◆ Task 1
Do the following statements agree with the text on Child's Play 3? For each, answer yes or no and quote the exact words of the text that decide it. (a) Don Mancini directed the film. (b) The story is set eight years after the events of Child's Play 2. (c) Officers looking into the Bulger and Capper cases backed the idea that the film inspired the murders.
◆ Task 2
Write out the text on Child's Play 3 from "Released on August" up to and including "of $13 million.", swapping "worldwide" for "globally".

◆ Text block

** begin **

Child's Play 3 is a 1991 American slasher film and the third installment in the Child's Play film series. The film is written by Don Mancini and directed by Jack Bender. Brad Dourif once again reprised his role as Chucky from the previous films while new cast members include Justin Whalin, Perrey Reeves and Jeremy Sylvers. Although released only nine months after Child's Play 2, the story takes place eight years following the events of that film, and one month before the events of Bride of Chucky (which was made seven years later). It was executive-produced by David Kirschner, who produced the first two Child's Play films.

Released on August 30, 1991, in the United States by Universal Pictures, Child's Play 3 received mixed-to-negative reviews from critics and disappointed at the box office, grossing only $20.5 million worldwide against a budget of $13 million.

The film became notorious in the United Kingdom when it was suggested it might have inspired the real-life murders of British children James Bulger and Suzanne Capper, suggestions rejected by officers investigating both cases.

Plot
Eight years after Chucky's second demise, the Play Pals company resumes manufacturing Good Guy dolls and re-opens the abandoned factory.  A splash of blood from Chucky's corpse is inadvertently mixed in with the plastic being used to produce the dolls, reviving him in a new body. Chucky is given to Play Pals CEO Mr. Sullivan, whom he tortures using various toys before strangling him to death, and then uses computer records to locate Andy Barclay.

** end **

◆ Recorded data
** begin **

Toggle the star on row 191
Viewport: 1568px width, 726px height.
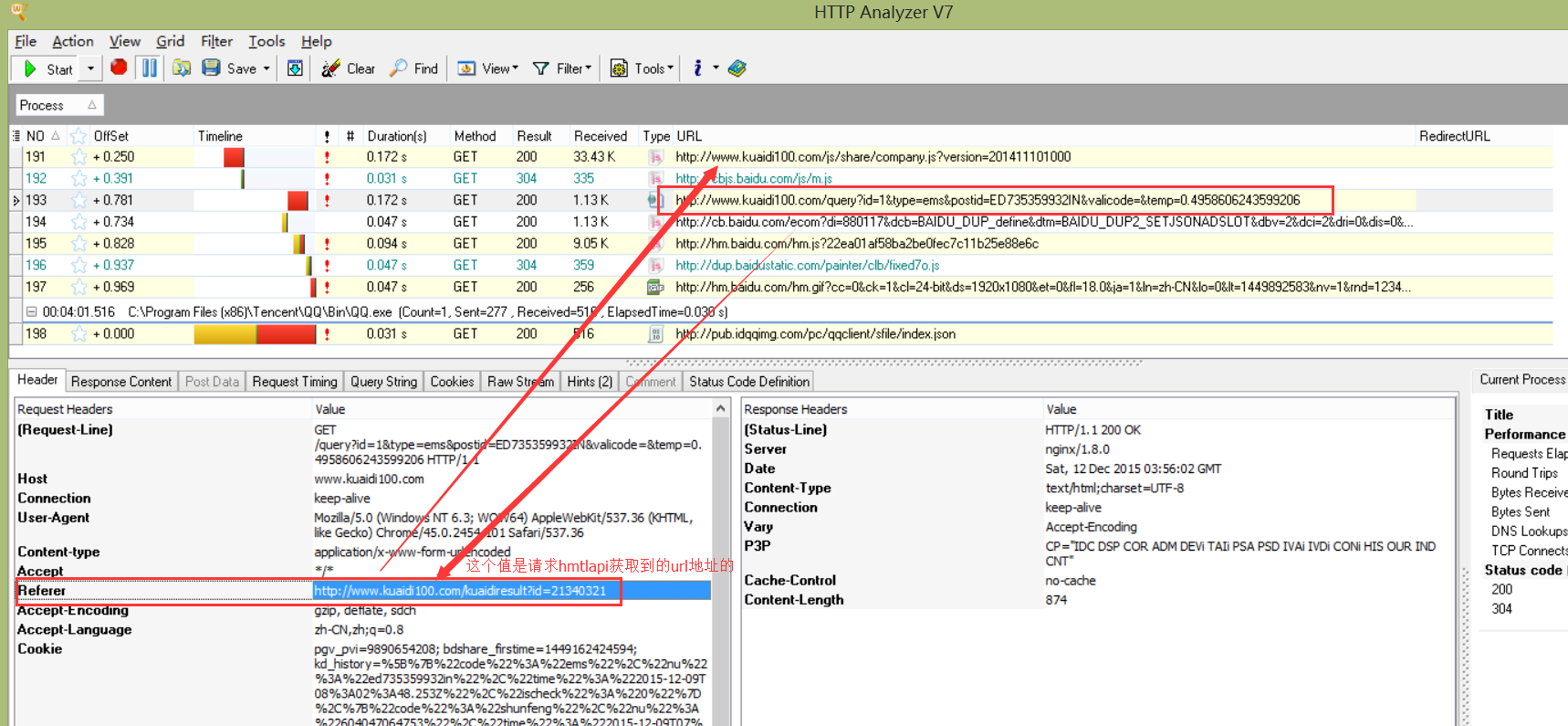pyautogui.click(x=79, y=157)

** end **

◆ Full answer 1
(a) No: "The film is written by Don Mancini and directed by Jack Bender."
(b) Yes: "the story takes place eight years following the events of that film"
(c) No: "suggestions rejected by officers investigating both cases"

◆ Full answer 2
Released on August 30, 1991, in the United States by Universal Pictures, Child's Play 3 received mixed-to-negative reviews from critics and disappointed at the box office, grossing only $20.5 million globally against a budget of $13 million.